2017 will go down in history as the year women stood up to sexual harassment and the world finally listened. But it seems the candidates on this year’s ‘The Apprentice’ missed the memo.
As I sat down to watch the show Wednesday night, still revelling from the fact #MeToo and ‘The Silence Breakers’ had been named Time ‘Person of the Year’, I couldn’t believe what I was seeing. Two female contestants not only verbally harassed a group of male models, but one even physically assaulted them.
For those who missed the show, Lord Sugar tasked the candidates with organising a fashion show and Michaela and Elizabeth were given the job of booking male models for the occasion. Both women were grossly inappropriate from the moment the men entered the room, giggling and joking about the task being “all business and no pleasure at all”.
Michaela demanded to check to see if one of the models had a six pack, which could be justified during a casting for an industry that is, after all, based on aesthetics. But it was the way she did it, mock flirting and biting on the end of her pen, that made it clear this was not a professional request.
To add insult to injury, Elizabeth made a joke about slipping with the tape measure while measuring a model’s inside leg, physically groping his crotch in the process. Michaela found the whole thing hilarious and judging from the tweets posted by the BBC’s official account for the show, the viewers were meant to, too.

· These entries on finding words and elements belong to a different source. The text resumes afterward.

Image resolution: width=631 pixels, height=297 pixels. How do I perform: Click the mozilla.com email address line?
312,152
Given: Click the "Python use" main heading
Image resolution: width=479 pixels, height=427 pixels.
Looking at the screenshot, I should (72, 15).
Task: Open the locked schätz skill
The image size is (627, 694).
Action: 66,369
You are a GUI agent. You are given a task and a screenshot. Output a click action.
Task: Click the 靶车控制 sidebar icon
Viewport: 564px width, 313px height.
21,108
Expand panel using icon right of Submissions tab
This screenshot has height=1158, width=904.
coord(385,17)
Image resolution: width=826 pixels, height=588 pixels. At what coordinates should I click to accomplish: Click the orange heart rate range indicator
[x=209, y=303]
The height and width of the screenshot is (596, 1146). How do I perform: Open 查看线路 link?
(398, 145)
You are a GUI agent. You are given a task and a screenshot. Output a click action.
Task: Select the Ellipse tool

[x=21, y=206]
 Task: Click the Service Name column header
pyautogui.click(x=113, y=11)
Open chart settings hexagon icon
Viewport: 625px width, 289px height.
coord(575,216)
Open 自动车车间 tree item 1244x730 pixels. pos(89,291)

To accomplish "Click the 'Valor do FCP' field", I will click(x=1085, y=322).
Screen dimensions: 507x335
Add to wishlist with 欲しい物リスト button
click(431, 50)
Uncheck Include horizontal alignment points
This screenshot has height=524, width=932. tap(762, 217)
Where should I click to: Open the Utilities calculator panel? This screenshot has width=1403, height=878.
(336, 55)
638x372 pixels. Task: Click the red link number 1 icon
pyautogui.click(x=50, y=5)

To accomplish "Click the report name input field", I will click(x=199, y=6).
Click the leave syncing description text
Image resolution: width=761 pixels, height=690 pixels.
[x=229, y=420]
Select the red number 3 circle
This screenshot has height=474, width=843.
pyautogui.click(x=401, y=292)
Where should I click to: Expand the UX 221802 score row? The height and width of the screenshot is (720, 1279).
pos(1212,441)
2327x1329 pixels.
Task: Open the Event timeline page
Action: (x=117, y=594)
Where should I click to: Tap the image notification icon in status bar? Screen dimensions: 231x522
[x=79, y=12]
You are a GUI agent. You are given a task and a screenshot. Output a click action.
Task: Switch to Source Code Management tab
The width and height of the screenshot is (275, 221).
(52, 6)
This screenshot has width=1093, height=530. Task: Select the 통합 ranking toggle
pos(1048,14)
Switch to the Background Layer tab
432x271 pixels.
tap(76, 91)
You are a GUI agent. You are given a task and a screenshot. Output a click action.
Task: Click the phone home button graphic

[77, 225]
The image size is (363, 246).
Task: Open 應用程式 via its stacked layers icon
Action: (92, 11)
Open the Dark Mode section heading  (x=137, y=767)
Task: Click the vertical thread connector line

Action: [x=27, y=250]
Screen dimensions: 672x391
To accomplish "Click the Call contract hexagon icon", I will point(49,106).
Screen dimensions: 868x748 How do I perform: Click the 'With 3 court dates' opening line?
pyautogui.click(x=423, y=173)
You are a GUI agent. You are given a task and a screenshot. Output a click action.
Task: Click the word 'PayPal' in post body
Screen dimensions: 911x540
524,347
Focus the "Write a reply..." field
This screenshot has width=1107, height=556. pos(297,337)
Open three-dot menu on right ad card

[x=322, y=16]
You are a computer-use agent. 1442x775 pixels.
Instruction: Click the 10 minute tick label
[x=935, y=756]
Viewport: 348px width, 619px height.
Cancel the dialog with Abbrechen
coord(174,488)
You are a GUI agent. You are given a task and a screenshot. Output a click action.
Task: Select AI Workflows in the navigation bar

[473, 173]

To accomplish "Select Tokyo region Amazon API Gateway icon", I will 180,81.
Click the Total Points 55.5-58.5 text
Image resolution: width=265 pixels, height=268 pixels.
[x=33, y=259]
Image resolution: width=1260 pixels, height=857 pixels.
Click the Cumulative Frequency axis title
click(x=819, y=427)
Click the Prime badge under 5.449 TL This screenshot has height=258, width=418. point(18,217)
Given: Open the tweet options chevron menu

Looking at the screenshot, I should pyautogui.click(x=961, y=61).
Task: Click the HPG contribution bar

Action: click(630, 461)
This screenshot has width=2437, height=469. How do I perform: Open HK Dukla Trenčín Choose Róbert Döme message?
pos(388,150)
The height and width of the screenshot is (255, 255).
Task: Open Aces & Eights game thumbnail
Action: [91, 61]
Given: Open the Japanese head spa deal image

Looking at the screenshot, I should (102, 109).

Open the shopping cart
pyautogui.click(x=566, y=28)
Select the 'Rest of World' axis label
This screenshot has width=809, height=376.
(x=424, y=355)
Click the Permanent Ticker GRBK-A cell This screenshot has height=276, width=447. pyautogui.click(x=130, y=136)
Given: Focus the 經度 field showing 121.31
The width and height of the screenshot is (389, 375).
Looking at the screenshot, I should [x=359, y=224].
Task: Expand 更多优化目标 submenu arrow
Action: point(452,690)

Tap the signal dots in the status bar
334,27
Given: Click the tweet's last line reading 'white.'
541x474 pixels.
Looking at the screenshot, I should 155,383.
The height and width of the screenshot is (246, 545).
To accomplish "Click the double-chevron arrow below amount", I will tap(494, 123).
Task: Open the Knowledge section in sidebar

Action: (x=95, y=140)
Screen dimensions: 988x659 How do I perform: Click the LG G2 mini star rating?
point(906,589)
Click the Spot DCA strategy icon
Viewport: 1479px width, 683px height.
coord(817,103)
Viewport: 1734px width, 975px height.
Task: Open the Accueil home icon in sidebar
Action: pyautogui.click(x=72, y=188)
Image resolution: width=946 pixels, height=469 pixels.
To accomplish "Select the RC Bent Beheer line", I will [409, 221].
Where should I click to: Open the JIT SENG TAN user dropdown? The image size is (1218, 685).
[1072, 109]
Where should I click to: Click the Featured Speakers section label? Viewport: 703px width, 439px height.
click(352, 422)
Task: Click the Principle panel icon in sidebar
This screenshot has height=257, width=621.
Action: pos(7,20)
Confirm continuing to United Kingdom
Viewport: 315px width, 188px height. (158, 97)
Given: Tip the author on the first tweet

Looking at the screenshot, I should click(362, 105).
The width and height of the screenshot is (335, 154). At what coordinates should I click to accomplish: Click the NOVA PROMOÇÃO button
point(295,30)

Have I missed something, or is this not exactly the same behaviour we’ve spent the last few months calling men out for?
The #MeToo movement provided a much-needed platform for women around the world to say sexual harassment is not a joke: it’s vile, it’s intimidating and it can have long-lasting traumatic effects.
But by laughing at two women on primetime TV harassing men, we’re not just saying “sexual harassment against men is okay” we’re saying “all sexual harassment is okay”.
Michaela and Elizabeth’s actions - and the BBC’s contextualisation of them - risk undoing all the hard work the ‘Silence Breakers’ did to dispel the myth that harassment is tantamount to banter.
In my opinion, one if not both of the female candidates should have been fired on the spot for their behaviour, but the incident wasn’t even mentioned in the boardroom. Instead Harrison - a male candidate on the opposing team - was ribbed by Karren Brady in the boardroom for “enjoying” hiring the female models when he did nothing accept smile politely during the casting. The double standard is mind-boggling.
‘The Apprentice’ undoubtedly has elements of pantomime - with Karren and Claude pitted as the baddies against the candidates - but we can’t ignore that much of the show is microcosmic of how businesses in the UK operate.
The harassment saga is just the latest incident on the programme to show today’s workplaces still peddle outdated gender stereotypes. Last week Lord Sugar told James he needed to “man up” while strong-willed Elizabeth is repeatedly called “bossy”, an adjective that is very rarely used to describe a man.
For sexism and sexual harassment to stop prevailing in our lives, we need the media - including film and TV - to quit churning out the same damaging ideas.
But more than that, as women, we need to respect ourselves by respecting men. We need to hold ourselves to the same high standards we hold men to, before we undo everything we’ve achieved.